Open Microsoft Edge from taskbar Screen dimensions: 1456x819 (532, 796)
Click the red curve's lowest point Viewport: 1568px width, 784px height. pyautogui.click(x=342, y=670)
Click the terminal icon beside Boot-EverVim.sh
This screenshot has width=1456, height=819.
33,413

■ **Task to carry out**
All entries must be given again exactly.

■ **Problem solution**
Open Microsoft Edge from taskbar Screen dimensions: 1456x819 (532, 796)
Click the red curve's lowest point Viewport: 1568px width, 784px height. pyautogui.click(x=342, y=670)
Click the terminal icon beside Boot-EverVim.sh
This screenshot has width=1456, height=819.
33,413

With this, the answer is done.